Let’s start by considering two extreme examples of subsets of $\{1, 2, \ldots, n\}$

$S_1 = \{1, 2, \ldots, r\}$

$S_m = \{n, n-1, \ldots, n - (r-1)\}$,

where $|S_1| = |S_m| = r$. The smallest element of each of these subsets is given by

$\min(S_1) = 1$

$\min(S_m) = n - (r-1) = n - r + 1$

and therefore we have $1 \leq \min(S_i) \leq n -r + 1$ for every $i \in \{1, 2, \ldots, m\}$. While there’s only one subset of $\{1, 2, \ldots, n\}$ whose smallest element is $n - r + 1$, there is more than one subset whose smallest element is $1$. If one can compute the number of subsets whose smallest element is $k \in \{1, 2, \ldots, n - r + 1\}$, then one has solved the problem.

Let’s now consider all subsets (of $r$ elements of set $\{1, 2, \ldots, n\}$) whose smallest elements are $1$. How many are them? If the smallest element of each of these sets is $1$, then the remaining $r-1$ elements of the subset must be elements of set $\{2, 3, \ldots, n\}$, whose cardinality is $n-1$, and therefore we have

$\displaystyle \binom{n-1}{r-1}$

such subsets.

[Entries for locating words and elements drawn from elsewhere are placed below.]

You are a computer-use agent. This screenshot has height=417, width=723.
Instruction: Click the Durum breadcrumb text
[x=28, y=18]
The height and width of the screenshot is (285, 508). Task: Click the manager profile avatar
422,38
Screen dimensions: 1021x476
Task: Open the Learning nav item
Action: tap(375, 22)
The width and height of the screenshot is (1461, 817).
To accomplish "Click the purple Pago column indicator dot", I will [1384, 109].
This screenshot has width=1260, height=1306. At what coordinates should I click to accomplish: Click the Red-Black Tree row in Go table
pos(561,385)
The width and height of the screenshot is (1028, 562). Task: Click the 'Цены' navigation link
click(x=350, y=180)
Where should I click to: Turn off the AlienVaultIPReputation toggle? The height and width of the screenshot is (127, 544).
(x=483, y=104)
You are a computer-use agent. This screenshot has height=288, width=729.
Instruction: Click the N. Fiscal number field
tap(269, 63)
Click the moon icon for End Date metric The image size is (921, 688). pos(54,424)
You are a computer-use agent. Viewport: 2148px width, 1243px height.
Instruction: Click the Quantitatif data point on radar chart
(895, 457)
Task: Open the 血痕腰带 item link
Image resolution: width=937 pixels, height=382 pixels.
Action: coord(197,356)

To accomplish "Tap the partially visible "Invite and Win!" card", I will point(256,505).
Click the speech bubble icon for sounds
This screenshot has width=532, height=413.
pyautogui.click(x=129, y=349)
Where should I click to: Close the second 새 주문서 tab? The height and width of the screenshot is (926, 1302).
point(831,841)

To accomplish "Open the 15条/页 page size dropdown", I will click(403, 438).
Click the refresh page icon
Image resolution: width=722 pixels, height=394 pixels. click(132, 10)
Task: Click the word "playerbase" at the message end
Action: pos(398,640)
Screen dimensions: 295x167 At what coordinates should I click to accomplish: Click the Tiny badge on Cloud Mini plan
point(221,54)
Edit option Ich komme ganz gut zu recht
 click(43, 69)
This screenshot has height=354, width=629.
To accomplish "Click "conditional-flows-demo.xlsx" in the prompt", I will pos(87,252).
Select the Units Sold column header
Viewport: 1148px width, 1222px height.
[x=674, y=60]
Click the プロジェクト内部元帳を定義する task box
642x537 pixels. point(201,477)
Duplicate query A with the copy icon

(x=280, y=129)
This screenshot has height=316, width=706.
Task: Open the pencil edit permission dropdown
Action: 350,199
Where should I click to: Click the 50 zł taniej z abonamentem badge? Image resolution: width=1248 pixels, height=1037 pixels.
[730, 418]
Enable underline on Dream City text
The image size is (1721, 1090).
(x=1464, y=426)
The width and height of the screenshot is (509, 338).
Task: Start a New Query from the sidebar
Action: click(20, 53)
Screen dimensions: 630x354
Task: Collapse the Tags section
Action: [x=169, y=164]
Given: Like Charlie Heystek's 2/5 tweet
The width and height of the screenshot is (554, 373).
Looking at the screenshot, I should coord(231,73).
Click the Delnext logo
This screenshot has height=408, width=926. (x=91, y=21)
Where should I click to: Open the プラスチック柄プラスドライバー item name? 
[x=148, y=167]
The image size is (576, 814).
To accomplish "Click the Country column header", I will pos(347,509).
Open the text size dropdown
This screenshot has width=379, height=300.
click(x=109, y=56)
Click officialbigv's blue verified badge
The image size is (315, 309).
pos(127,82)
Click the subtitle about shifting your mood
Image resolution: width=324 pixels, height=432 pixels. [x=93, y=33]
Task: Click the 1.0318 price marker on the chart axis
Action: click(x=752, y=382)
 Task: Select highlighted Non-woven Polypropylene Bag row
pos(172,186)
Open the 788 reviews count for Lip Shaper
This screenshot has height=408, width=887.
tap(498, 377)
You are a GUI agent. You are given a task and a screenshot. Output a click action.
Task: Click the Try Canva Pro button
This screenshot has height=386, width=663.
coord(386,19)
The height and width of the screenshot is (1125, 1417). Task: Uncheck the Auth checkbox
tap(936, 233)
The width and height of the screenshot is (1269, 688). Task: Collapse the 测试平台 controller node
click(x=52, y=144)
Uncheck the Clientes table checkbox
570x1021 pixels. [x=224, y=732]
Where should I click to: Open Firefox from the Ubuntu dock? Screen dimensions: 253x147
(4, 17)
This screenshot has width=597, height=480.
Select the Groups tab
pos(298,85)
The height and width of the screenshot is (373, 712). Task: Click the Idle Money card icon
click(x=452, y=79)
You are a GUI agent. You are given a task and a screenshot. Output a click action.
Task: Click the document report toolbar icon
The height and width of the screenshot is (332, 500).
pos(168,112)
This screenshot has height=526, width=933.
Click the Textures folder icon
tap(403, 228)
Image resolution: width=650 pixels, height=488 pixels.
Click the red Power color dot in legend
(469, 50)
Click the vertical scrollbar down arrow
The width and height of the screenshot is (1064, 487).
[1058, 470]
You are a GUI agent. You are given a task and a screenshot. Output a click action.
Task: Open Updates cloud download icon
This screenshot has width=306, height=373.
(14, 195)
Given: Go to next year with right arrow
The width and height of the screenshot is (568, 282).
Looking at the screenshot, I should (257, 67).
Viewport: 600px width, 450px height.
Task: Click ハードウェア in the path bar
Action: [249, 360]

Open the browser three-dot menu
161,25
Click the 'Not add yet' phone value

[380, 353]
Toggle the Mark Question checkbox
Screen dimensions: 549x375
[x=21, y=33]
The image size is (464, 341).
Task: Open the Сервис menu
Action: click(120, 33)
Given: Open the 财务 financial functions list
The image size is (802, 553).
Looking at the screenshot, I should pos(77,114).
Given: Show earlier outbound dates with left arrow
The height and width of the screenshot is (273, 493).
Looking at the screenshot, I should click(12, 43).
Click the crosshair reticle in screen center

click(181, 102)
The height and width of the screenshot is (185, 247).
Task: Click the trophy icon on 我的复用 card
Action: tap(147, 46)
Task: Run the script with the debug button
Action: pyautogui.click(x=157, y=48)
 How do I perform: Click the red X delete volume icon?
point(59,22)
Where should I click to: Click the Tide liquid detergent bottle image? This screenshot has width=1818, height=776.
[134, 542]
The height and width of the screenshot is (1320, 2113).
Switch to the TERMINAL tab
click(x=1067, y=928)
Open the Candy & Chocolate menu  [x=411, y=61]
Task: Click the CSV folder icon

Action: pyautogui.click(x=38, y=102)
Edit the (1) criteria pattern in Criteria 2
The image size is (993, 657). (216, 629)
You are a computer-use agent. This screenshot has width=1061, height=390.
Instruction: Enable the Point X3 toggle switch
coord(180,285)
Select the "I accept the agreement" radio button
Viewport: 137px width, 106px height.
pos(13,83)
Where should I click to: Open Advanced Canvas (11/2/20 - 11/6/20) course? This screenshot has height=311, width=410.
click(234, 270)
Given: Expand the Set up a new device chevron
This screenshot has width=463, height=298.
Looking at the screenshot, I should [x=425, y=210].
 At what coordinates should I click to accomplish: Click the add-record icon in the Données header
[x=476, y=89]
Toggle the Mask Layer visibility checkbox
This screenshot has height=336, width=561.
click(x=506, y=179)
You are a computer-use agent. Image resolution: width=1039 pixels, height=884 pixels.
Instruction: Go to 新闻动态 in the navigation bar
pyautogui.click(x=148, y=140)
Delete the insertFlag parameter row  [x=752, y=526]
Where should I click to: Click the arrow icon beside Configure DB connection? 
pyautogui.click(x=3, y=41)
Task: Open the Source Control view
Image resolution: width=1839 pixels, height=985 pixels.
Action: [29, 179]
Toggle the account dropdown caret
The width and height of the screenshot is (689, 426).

If we consider all subsets whose smallest elements are $k$ (where $k \in \{1, 2, \ldots, n-r+1\}$), then the remaning $r-1$ elements of these subsets must be elements of set $\{k+1, k+2, \ldots, n\}$, whose cardinality is $n-k$. Therefore, there are

$\displaystyle \binom{n-k}{r-1}$

subsets whose smallest elements are $k$. Note that if $k = n-r+1$, we have

$\displaystyle \binom{n-(n-r+1)}{r-1} = \binom{r-1}{r-1} = 1$

subset only, as I had mentioned above. Since we now know how many subsets with a specific smallest element there are, we can compute $F(n, r)$ by taking the weighted average

$\displaystyle F(n, r) = \frac{\displaystyle\sum_{k=1}^{n-r+1} k \binom{n-k}{r-1}}{\displaystyle\sum_{k=1}^{n-r+1} \binom{n-k}{r-1}}$.

The denominator should me equal to $m = \binom{n}{r}$, and I have proved that already (I am not going to type the proof here because it’s a bit cumbersome). However, I can’t do much with the numerator. I am stuck. If you have any ideas, let me know.